## EXERCISE REQUIREMENTS
This task calls for copying each line below that contains "using".

= = = = = = =

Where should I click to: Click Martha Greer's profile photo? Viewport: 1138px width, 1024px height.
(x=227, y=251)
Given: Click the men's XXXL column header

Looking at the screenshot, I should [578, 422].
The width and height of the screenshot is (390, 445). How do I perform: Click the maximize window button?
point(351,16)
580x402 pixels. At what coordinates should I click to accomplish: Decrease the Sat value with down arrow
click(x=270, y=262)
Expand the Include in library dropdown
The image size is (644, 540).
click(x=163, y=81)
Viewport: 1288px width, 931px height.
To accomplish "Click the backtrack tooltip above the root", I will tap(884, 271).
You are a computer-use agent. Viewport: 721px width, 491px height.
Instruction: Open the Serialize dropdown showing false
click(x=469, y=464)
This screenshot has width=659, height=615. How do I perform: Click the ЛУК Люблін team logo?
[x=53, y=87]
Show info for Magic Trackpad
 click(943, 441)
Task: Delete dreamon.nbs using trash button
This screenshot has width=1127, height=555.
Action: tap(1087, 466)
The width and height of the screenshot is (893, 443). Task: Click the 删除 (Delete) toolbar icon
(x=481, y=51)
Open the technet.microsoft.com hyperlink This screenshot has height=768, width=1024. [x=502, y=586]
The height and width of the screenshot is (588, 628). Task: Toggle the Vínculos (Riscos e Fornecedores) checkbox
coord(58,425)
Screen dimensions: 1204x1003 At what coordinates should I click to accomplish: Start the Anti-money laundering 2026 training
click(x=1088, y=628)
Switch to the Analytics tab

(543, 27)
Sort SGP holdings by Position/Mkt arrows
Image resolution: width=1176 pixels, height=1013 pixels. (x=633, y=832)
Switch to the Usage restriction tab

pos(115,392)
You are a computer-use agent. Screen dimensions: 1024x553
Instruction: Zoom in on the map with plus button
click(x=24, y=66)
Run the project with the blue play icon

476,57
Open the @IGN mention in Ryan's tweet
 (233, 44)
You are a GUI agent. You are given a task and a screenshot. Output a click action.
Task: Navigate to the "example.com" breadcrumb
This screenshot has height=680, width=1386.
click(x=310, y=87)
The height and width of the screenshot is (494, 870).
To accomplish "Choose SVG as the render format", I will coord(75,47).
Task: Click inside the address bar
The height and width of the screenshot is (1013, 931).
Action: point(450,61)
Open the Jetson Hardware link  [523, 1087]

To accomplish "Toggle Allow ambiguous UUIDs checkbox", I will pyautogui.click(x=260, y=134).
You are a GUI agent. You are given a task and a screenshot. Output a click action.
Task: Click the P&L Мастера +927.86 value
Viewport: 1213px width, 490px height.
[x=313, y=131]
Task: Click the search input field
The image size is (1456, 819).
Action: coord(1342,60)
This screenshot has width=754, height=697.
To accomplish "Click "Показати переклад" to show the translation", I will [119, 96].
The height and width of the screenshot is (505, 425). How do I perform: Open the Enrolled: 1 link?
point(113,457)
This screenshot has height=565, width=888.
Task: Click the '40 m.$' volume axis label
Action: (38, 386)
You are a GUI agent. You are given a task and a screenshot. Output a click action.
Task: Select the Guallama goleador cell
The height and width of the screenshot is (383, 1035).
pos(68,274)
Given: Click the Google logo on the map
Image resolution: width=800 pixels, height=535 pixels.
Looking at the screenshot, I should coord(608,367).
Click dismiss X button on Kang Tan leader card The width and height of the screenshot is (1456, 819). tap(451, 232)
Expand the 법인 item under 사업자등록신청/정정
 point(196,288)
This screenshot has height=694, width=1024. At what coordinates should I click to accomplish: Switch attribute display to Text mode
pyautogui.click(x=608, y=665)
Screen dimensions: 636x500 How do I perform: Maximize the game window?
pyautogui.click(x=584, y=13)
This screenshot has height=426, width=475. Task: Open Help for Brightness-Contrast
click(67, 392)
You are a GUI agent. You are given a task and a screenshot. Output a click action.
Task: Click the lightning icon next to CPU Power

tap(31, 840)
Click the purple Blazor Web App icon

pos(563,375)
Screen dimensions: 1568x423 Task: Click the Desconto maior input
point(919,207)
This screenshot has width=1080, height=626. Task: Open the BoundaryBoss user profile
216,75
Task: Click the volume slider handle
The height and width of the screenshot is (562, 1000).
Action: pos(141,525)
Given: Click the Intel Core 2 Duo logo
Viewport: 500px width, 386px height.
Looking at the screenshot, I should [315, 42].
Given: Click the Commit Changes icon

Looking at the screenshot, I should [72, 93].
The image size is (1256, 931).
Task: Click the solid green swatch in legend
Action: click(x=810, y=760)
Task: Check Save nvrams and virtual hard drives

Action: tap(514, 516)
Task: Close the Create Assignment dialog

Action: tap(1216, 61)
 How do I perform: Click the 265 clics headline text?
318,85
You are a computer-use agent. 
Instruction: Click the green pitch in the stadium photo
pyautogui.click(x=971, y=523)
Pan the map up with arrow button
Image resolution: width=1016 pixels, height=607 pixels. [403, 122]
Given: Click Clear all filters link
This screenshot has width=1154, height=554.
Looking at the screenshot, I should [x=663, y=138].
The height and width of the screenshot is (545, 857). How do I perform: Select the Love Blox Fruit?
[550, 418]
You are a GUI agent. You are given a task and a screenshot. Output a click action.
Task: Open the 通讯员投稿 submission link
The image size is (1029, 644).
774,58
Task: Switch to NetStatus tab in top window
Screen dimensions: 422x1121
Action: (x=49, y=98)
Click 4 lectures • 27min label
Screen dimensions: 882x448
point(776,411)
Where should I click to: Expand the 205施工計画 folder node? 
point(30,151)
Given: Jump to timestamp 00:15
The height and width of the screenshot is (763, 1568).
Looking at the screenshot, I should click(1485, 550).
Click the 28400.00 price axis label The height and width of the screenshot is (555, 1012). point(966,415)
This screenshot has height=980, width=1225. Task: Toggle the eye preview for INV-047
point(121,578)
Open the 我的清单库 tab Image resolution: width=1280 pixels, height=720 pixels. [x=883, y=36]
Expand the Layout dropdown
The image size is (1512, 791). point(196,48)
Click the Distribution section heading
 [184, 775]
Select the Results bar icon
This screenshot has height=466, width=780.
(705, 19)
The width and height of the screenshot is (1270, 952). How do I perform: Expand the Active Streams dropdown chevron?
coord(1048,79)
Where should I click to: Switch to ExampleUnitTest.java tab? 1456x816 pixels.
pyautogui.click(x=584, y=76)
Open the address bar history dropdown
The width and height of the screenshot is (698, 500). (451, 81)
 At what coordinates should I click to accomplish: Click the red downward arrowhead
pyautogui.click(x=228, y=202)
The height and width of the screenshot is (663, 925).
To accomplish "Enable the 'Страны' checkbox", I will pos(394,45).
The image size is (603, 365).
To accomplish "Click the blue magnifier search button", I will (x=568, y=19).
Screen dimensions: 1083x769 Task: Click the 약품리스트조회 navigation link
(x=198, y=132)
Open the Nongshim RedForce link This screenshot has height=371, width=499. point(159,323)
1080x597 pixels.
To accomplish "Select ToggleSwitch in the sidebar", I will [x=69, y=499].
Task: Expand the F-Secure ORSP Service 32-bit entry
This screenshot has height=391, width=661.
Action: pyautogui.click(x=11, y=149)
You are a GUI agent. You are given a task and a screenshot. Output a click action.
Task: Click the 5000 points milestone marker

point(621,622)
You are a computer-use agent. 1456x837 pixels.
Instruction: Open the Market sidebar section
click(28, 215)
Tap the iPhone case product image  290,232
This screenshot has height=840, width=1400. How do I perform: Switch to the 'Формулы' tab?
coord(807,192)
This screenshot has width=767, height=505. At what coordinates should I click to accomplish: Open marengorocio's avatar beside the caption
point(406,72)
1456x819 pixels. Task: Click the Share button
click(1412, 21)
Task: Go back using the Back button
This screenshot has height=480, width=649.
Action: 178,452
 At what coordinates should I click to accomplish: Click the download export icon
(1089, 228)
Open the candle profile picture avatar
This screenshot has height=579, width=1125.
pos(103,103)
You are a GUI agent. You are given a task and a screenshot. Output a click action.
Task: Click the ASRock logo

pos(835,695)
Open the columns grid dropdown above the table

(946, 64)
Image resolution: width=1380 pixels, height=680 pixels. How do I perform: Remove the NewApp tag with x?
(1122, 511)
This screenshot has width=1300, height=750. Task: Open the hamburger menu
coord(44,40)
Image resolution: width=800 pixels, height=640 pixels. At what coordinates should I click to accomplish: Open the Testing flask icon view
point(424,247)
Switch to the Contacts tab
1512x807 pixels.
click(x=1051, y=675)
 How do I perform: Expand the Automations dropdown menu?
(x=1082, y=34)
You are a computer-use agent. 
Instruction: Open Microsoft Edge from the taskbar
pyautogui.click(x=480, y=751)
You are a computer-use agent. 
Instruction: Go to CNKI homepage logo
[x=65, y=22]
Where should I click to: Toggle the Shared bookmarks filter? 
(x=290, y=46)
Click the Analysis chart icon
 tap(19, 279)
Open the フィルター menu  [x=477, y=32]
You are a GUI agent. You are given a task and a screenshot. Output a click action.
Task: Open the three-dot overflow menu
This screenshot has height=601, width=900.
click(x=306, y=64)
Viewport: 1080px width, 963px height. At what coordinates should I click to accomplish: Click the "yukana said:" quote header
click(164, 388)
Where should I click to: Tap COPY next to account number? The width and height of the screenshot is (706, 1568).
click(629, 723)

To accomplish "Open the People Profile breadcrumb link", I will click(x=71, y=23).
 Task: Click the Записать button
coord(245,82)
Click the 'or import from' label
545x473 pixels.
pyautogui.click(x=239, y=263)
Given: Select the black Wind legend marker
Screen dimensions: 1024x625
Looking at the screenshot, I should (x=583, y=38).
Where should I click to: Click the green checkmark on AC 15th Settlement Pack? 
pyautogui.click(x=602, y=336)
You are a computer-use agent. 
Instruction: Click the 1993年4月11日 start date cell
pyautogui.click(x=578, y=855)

= = = = = = =

## RESPONSE TO THE EXERCISE
Task: Delete dreamon.nbs using trash button
Task: Go back using the Back button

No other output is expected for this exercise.